Wolnym, powłóczystym krokiem skierowałam się w stronę wejścia numer sześć, przy którym miał czekać na mnie Nick. Nie powiedziałam słów pożegnania, ponieważ „żegnaj” oznacza odejść. A „odejść” oznacza zapomnieć przytoczyłam sobie w myślach cytat z Piotrusia Pana.
–  Kiedy się zobaczymy? – Młodszy Kaulitz zdawał się nie rozumieć celu mojego wyjazdu. Złapał mnie delikatnie za dłoń, obracając mnie ku sobie.
Tom znał odpowiedź na to pytanie. Zacisnął zęby i powstrzymał się przed wyjawieniem prawdy.
–  Soon – skłamałam.
Puściłam rękę Billa i zmusiłam się do zostawienia ich w tamtym miejscu. Korciło mnie, by spojrzeć na nich tylko ten ostatni raz. Lecz doskonale wiedziałam, że nie mogę sobie na to pozwolić.
Nigdy nie potrafiłam robić czegoś wbrew sobie, toteż tydzień później napisałam list, który miał zmienić wszystko.
I zmienił.

„Jeśli coś kochasz, puść to wolno.
Kiedy do ciebie wróci, jest twoje.
Jeśli nie, nigdy twoje nie było”
Antoine de Saiut-Exupéry – Mały Książę



¿The Ende? 

~
Adeline. - Wtedy to faktycznie się bawiłam, teraz naprawdę podoba mi się wygląd mojego bloga.

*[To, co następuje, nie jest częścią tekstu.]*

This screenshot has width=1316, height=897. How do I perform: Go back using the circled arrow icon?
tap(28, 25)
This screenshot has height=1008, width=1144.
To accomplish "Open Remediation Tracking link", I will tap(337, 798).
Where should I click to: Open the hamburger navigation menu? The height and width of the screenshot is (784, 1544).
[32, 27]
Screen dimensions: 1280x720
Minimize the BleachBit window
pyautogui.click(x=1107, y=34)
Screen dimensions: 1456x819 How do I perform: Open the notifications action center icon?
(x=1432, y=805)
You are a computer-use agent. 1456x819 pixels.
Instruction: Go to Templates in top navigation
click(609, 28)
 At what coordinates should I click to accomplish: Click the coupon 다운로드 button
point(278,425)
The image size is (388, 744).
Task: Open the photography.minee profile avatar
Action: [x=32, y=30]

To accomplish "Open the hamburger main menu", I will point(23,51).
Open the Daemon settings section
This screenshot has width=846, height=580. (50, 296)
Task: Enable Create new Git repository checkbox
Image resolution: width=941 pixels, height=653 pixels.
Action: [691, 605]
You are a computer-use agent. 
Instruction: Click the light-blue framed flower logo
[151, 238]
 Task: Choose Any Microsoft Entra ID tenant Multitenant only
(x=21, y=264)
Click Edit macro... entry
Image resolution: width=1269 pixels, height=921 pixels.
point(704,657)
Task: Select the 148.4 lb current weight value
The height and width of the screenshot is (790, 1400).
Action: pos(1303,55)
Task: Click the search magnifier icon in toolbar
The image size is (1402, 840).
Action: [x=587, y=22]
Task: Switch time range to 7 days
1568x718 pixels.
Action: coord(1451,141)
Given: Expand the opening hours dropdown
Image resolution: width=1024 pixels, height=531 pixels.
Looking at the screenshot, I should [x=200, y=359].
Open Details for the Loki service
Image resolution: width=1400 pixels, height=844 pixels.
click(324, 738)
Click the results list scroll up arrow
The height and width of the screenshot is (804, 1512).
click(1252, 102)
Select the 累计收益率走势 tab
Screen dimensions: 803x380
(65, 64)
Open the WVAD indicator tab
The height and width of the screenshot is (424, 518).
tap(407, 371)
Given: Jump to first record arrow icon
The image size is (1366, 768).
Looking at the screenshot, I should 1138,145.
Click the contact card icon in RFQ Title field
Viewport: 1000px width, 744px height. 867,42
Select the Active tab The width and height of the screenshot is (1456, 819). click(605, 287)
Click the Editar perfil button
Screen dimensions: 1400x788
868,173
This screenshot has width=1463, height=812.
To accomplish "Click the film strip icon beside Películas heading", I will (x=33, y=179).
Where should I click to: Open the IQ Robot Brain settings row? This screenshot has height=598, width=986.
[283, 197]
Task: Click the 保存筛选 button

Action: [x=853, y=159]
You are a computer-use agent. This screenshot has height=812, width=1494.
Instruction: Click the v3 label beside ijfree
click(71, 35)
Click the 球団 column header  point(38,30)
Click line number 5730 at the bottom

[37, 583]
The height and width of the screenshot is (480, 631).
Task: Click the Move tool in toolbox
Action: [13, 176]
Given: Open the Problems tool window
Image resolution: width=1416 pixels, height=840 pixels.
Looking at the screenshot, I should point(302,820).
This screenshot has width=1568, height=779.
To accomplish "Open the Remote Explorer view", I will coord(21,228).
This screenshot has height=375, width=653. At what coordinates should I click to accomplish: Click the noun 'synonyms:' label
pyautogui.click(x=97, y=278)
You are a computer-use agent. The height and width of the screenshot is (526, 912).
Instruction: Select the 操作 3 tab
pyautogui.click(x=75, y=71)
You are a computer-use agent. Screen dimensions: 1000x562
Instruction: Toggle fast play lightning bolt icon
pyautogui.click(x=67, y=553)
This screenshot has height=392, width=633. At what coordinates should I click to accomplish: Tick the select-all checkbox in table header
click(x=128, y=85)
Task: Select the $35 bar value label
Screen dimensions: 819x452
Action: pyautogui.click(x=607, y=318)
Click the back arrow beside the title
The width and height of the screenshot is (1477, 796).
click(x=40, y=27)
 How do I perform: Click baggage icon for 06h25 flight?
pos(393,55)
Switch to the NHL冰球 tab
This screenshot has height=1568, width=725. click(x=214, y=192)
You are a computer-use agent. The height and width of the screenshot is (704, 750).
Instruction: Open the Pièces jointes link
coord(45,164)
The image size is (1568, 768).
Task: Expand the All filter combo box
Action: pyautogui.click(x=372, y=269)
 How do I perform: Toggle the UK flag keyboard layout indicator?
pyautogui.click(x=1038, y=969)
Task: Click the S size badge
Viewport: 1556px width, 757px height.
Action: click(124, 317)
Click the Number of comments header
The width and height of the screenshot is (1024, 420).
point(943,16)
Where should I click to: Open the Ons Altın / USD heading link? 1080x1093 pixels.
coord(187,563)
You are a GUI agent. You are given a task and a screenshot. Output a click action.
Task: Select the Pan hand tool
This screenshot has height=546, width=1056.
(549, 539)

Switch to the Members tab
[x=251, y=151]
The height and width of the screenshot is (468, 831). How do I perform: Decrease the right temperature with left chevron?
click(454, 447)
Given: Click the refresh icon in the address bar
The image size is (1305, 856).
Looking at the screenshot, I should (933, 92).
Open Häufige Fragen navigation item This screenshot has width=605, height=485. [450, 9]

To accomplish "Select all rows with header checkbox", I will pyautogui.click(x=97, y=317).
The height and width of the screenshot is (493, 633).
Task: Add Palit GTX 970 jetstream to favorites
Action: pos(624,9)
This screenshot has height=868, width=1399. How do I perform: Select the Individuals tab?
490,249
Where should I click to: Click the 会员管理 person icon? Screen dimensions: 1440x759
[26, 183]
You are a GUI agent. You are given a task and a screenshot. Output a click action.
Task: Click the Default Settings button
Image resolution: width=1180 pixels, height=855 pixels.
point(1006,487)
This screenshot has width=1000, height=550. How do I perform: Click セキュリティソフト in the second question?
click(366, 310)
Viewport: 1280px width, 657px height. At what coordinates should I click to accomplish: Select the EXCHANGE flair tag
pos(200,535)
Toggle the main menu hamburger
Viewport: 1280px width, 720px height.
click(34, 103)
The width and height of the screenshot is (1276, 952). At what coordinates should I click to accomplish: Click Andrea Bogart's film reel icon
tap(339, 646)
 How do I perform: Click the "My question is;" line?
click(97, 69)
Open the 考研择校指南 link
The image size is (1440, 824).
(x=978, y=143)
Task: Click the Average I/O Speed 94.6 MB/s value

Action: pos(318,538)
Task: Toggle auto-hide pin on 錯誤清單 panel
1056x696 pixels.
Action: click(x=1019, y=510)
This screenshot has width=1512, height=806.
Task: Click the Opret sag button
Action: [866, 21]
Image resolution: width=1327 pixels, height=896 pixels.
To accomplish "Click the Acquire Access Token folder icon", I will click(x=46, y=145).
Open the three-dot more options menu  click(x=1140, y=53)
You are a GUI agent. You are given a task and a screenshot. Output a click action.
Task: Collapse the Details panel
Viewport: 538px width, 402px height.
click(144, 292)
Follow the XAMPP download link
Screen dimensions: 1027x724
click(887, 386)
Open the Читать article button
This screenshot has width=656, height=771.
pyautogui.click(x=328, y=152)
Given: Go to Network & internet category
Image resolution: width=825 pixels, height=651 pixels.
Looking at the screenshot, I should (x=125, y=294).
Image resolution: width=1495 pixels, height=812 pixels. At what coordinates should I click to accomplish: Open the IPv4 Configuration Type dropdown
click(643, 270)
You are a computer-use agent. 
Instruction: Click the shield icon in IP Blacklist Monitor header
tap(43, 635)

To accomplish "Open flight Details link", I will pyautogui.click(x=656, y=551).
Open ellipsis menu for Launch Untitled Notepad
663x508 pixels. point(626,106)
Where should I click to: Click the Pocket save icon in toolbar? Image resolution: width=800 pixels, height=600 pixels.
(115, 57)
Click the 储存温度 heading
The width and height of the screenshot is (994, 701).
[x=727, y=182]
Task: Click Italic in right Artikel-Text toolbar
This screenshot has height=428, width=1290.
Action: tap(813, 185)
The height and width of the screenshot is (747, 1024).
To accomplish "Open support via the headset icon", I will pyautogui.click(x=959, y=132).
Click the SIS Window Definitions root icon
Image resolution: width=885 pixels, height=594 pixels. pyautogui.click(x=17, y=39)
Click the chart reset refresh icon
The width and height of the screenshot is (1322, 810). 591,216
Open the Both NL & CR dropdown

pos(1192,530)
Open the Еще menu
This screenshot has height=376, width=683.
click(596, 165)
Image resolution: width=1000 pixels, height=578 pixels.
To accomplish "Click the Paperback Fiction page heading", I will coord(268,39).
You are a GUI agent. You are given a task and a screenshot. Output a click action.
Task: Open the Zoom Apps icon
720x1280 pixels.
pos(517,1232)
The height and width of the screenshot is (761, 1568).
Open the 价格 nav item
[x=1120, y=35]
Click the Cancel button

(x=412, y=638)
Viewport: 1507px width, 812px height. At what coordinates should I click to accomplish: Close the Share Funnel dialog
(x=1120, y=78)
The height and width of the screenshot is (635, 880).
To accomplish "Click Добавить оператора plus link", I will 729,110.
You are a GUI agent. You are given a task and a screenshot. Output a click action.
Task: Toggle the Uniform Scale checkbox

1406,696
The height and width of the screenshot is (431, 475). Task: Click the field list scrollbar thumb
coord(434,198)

Bądź okrutna, w końcu najlepiej wychodzi w życiu, kiedy jest się po prostu sobą. Puknąć i może ktoś ją powinien, może wtedy by się zamknęła. Tak, zawsze będzie tą psychiczną. Dobra, na czole, ale już Ci mówiłam, że moje musi być nieskalane. Poza tym Nicka jest postacią, która dużo myśli, mało mówi, a jeszcze mniej robi. Widzę, że zmieniły wydźwięk. No i co z tego? Wciąż mają takie samo znaczenie dla mnie. 
unnecessary - Gdzieś kiedyś usłyszałam, że autorzy dzieł nigdy nie są zadowoleni ze swoich prac. A gdzieś indziej, że to dobrze, iż nie do końca podoba nam się to, co tworzymy. To właśnie pokazuje, że jest jeszcze wiele rzeczy, które chcemy dopracowywać. No cóż, miło to słyszeć. Ja też jestem z nią mocno związana, ale nie znikam na długo. Mam pomysły na dwie historie, teraz jedynie zależy, którą będę doskonalić. Wszystkie zmiany wydają się takie nie nasze. Trzeba się po prostu z nimi pogodzić. Tydzień temu nie było odcinka, ale teraz już wiesz dlaczego.
Sylwia Szymańczuk - Tak, bliżej końca... Do perfekcyjności jeszcze mi daleko, ale cieszę się, że właśnie za taki mój styl uważasz. Ja także widzę poprawę i te wszystkie zmiany, a przede wszystkim widzę te nietuzinkowe charaktery bohaterów, z których jestem naprawdę zadowolona. Długo nie będziesz musiała czekać, przynajmniej mam taką nadzieję. Ja też nie lubię pożegnań. A zakończenie, jak dla mnie, jest takie, jakie być powinno.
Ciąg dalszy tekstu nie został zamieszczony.